= SELECTED EXCERPT =
☆ ☆ ☆ ☆ ☆ ☆ ☆
D. The agreements, representations and indemnification contained in
this Article XI shall remain operative and in full force and effect regardless
of (a) any investigation made by or on behalf of the Sub-adviser Indemnified
Party or by or on behalf of the Fund or the Adviser, its directors and officers,
or any person controlling the Fund or the Adviser or (b) any termination of this
Agreement.
ARTICLE XII
Governing Law
This Agreement shall be construed in accordance with the laws of the
State of Colorado and the applicable provisions of the Investment Company Act of
1940, as amended, and the rules and regulations of the Securities and Exchange
Commission thereunder, including such exemptions therefrom as the Securities and
Exchange Commission may grant. Words and phrases used herein shall be
interpreted in accordance with that Act and those rules and regulations. As used
with respect to the Portfolio, the term "majority of the outstanding shares"
means the lesser of (i) 67% of the shares represented at a meeting at which more
than 50% of the outstanding shares are represented or (ii) more than 50% of the
outstanding shares. To the extent that the applicable laws of the State of
Colorado conflict with applicable provisions of the Investment Company Act of
1940, as amended, or the rules and regulations thereunder, such Act, rules and
regulations shall control.
ARTICLE XIII
Severability
If any provision of this Agreement shall be held or made invalid by a
court decision, statute, rule or otherwise, the remainder of the Agreement shall
not be affected thereby.
☆ ☆ ☆ ☆ ☆ ☆ ☆
[Dataset items]
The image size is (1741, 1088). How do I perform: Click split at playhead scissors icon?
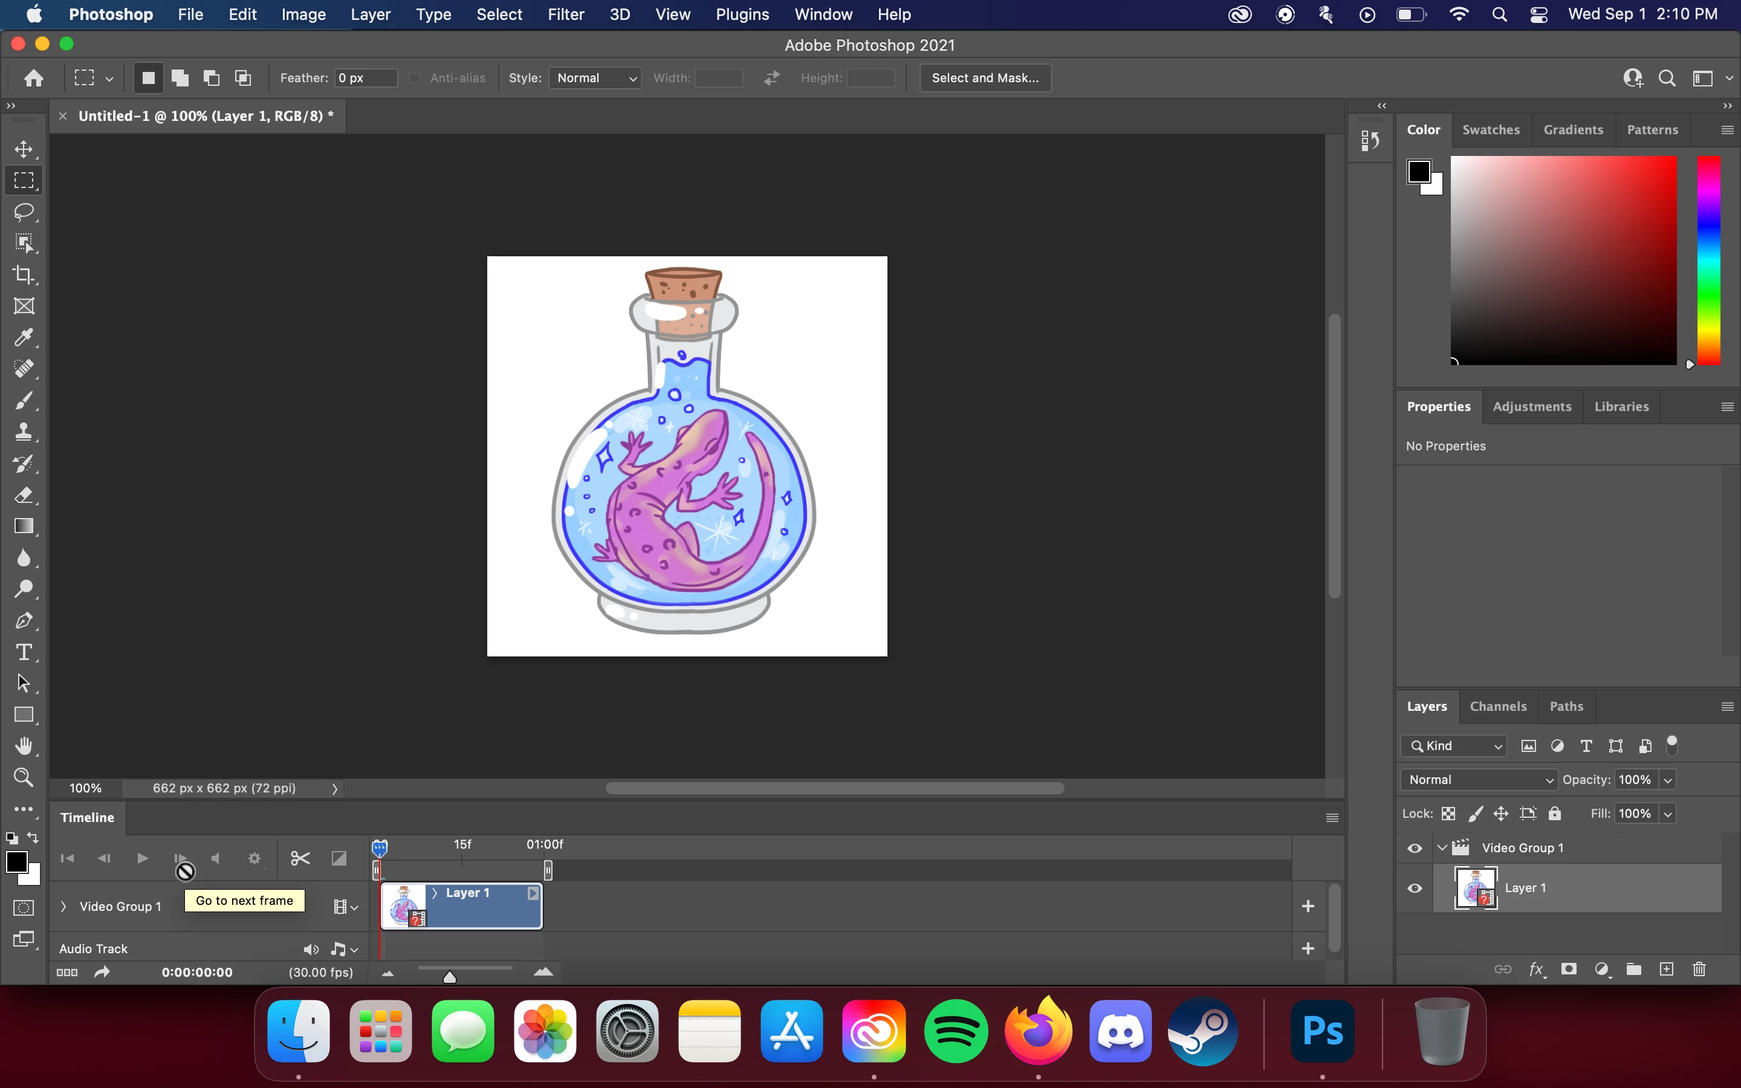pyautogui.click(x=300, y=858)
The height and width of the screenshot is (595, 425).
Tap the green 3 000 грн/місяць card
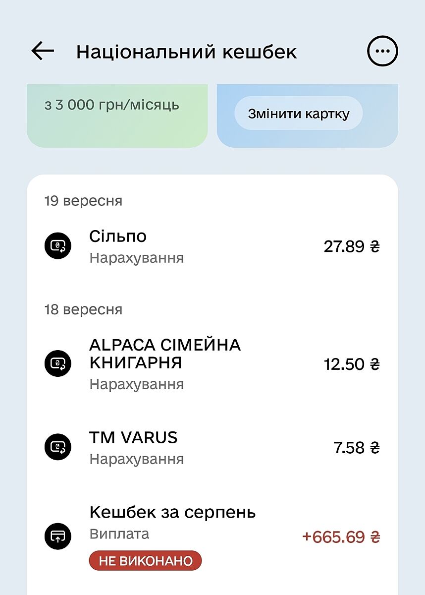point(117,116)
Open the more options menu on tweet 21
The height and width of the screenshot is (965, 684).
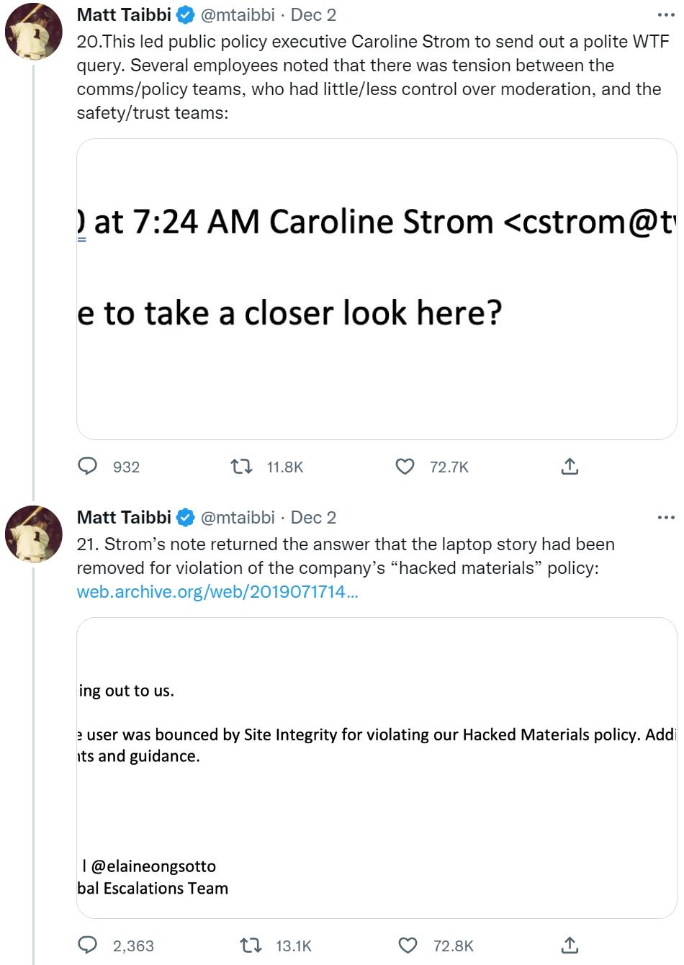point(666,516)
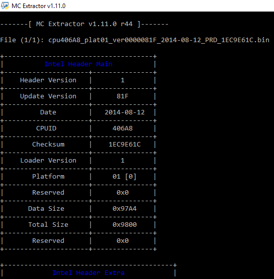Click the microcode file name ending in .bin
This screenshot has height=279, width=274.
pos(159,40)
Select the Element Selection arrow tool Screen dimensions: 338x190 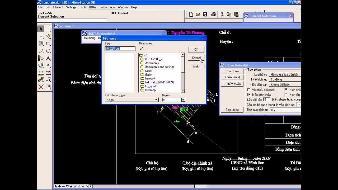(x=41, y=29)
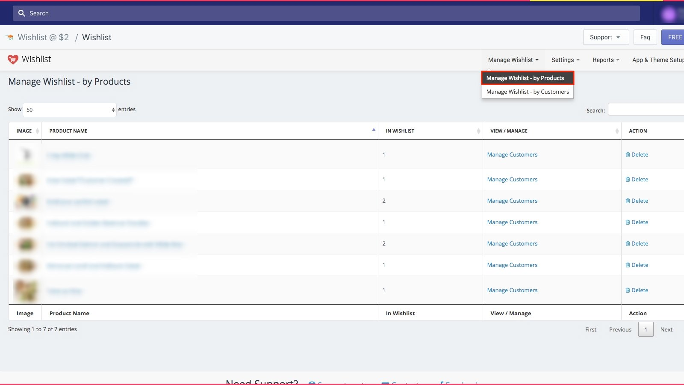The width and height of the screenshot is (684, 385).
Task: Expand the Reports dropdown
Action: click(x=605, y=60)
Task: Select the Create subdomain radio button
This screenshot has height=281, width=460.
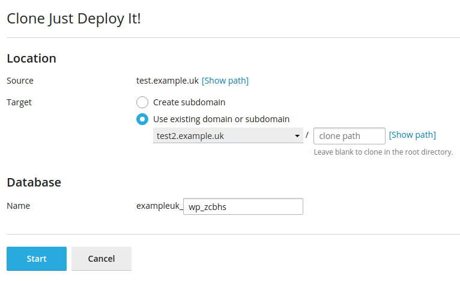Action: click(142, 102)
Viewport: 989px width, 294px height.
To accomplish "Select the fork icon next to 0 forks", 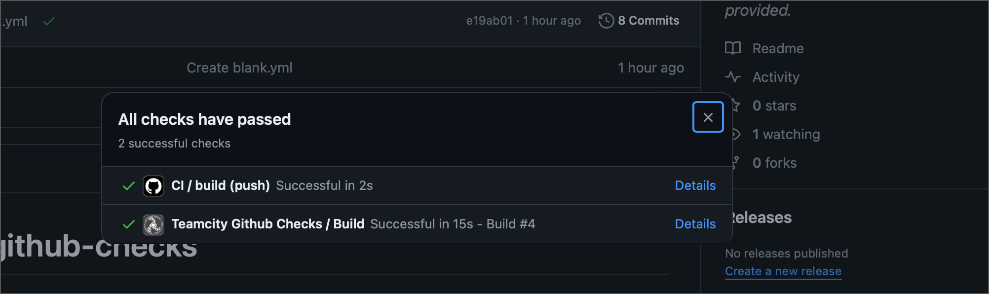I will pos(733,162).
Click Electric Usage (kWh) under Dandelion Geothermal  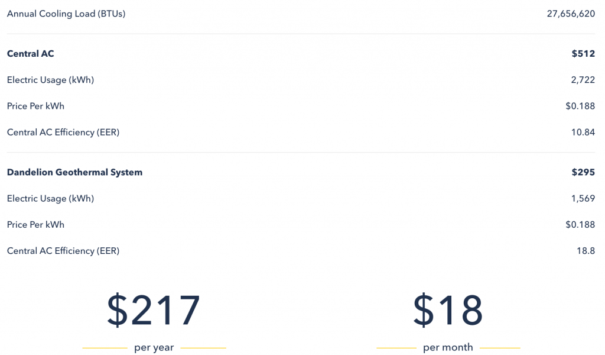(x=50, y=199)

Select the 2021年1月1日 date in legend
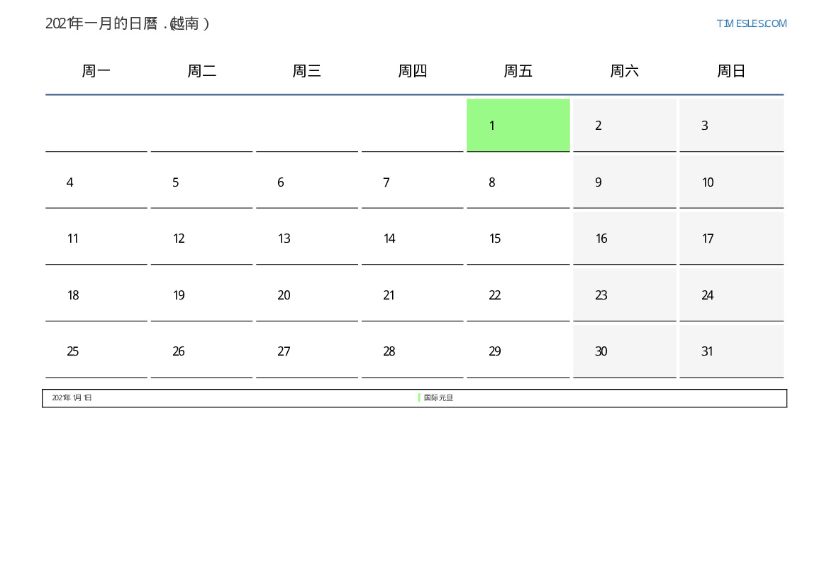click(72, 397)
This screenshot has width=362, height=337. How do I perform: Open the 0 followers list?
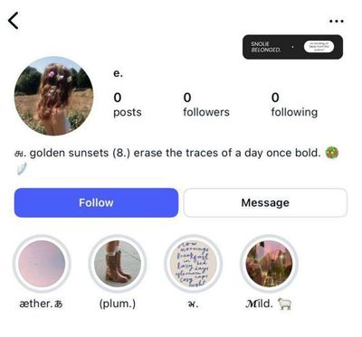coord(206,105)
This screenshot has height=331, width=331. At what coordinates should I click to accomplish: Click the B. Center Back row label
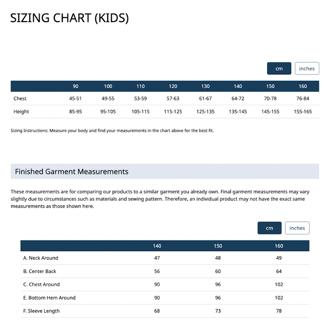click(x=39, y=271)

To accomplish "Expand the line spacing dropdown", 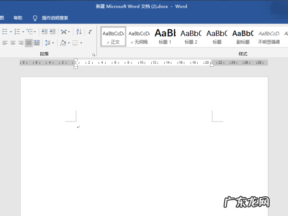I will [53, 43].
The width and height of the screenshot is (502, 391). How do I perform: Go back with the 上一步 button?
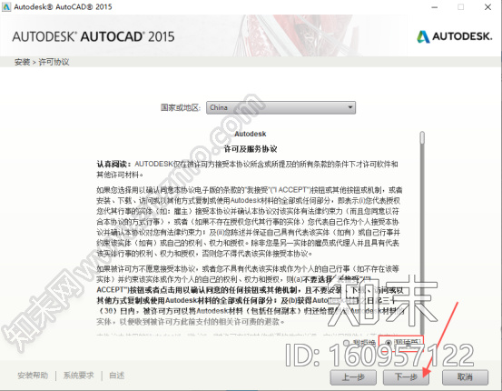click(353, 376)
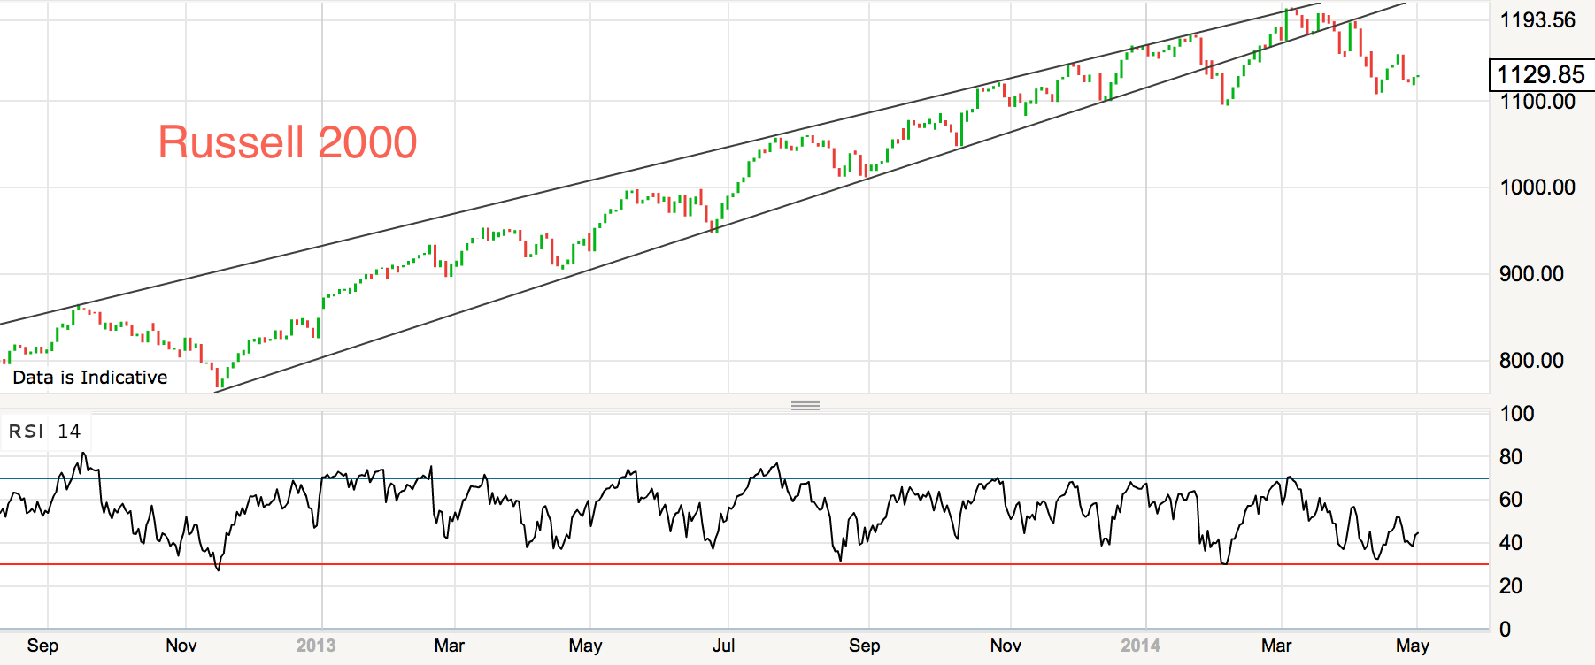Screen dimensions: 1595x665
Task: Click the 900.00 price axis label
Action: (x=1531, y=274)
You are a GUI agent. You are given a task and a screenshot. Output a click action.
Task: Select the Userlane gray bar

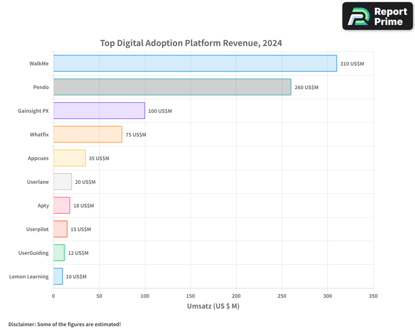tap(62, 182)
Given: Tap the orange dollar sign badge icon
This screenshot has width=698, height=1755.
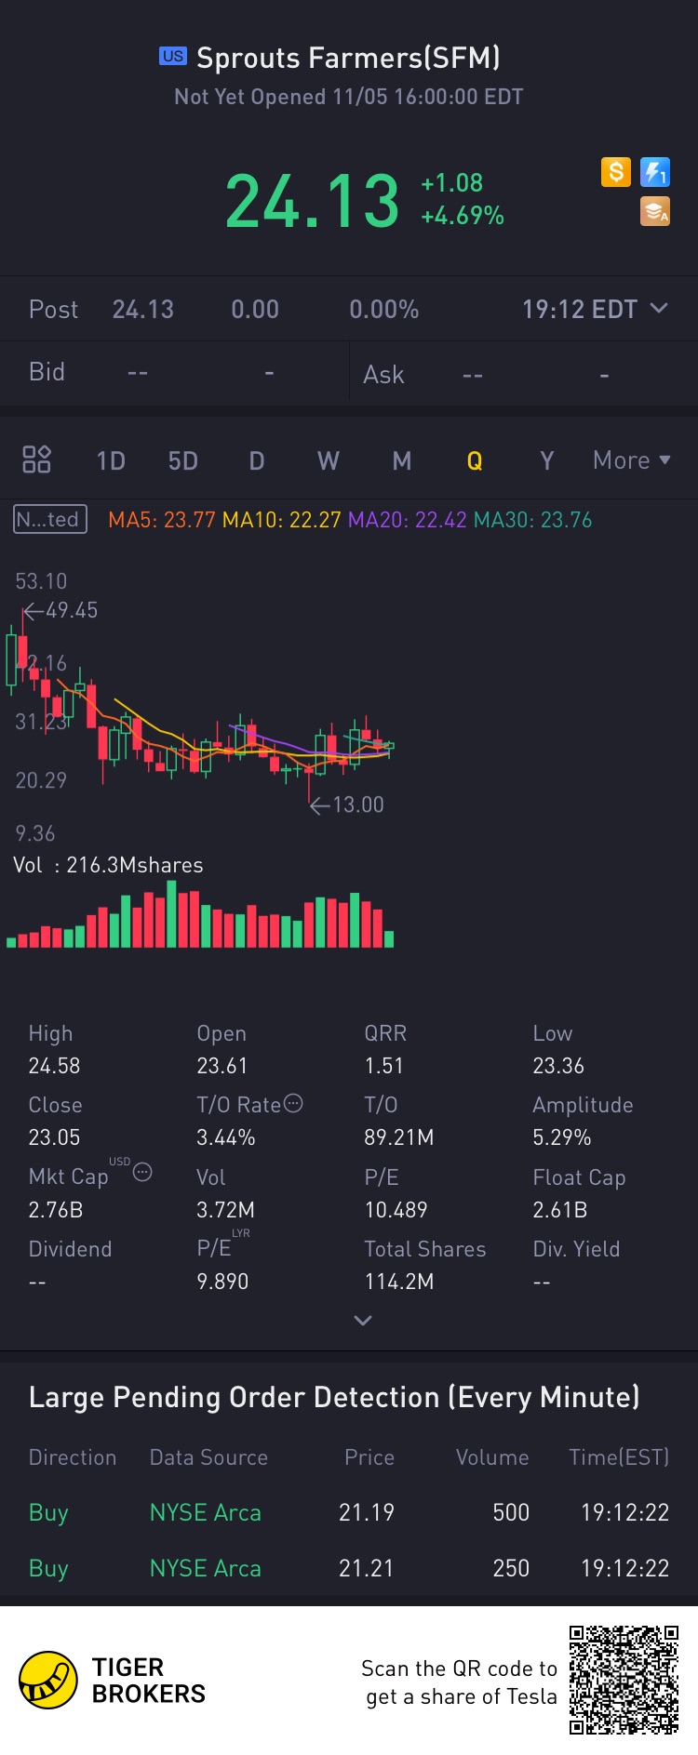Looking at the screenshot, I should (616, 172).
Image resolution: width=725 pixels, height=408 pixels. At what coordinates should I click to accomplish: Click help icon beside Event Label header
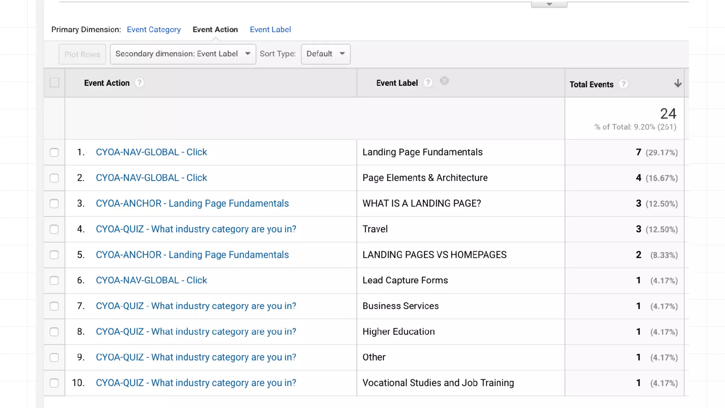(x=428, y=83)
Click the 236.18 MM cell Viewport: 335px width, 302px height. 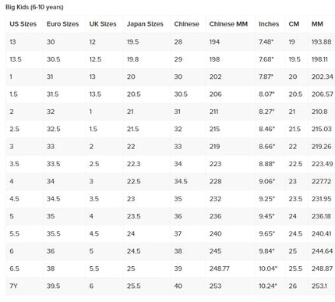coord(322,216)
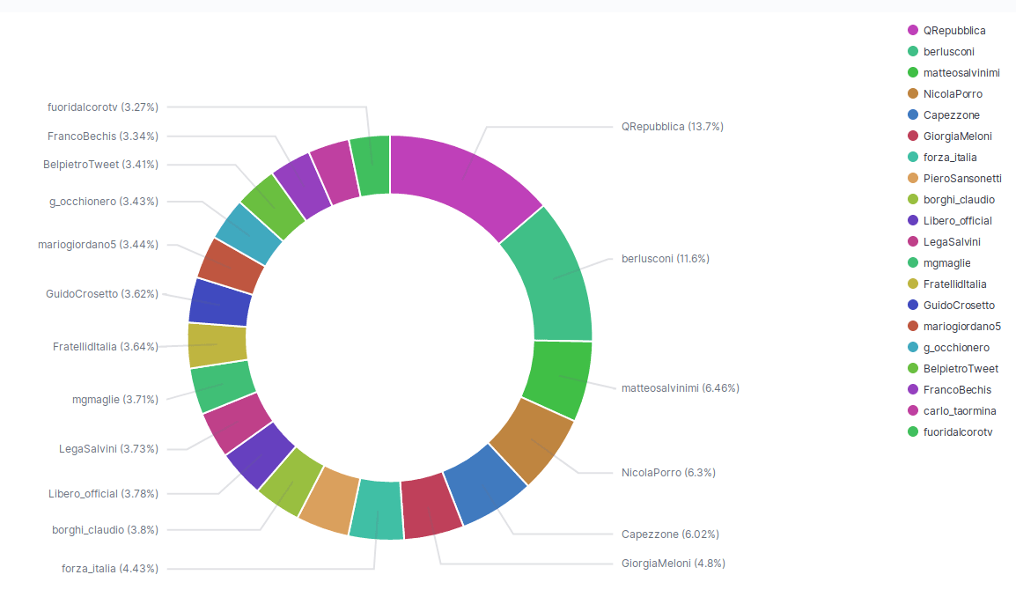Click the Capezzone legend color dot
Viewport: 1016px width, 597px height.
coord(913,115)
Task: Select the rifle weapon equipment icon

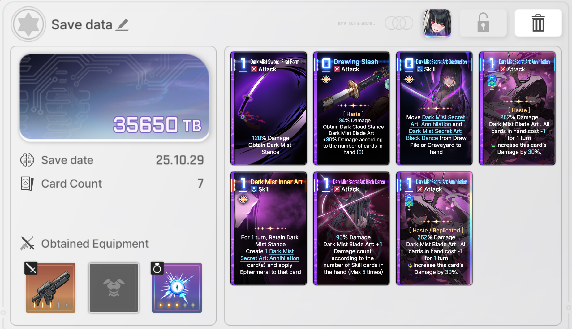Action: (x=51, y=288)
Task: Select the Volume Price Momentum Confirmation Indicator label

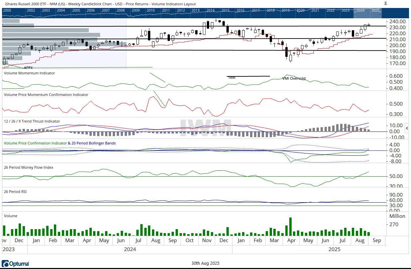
☆ ☆ ☆ ☆ ☆ ☆ ☆
= WHAT THE EXERCISE ASKS =
Write out the stretch of the agreement excerpt from "means the lesser" through "be affected thereby.", word for word. These items come from a separate source.

= EXERCISE SOLUTION =
means the lesser of (i) 67% of the shares represented at a meeting at which more
than 50% of the outstanding shares are represented or (ii) more than 50% of the
outstanding shares. To the extent that the applicable laws of the State of
Colorado conflict with applicable provisions of the Investment Company Act of
1940, as amended, or the rules and regulations thereunder, such Act, rules and
regulations shall control.
ARTICLE XIII
Severability
If any provision of this Agreement shall be held or made invalid by a
court decision, statute, rule or otherwise, the remainder of the Agreement shall
not be affected thereby.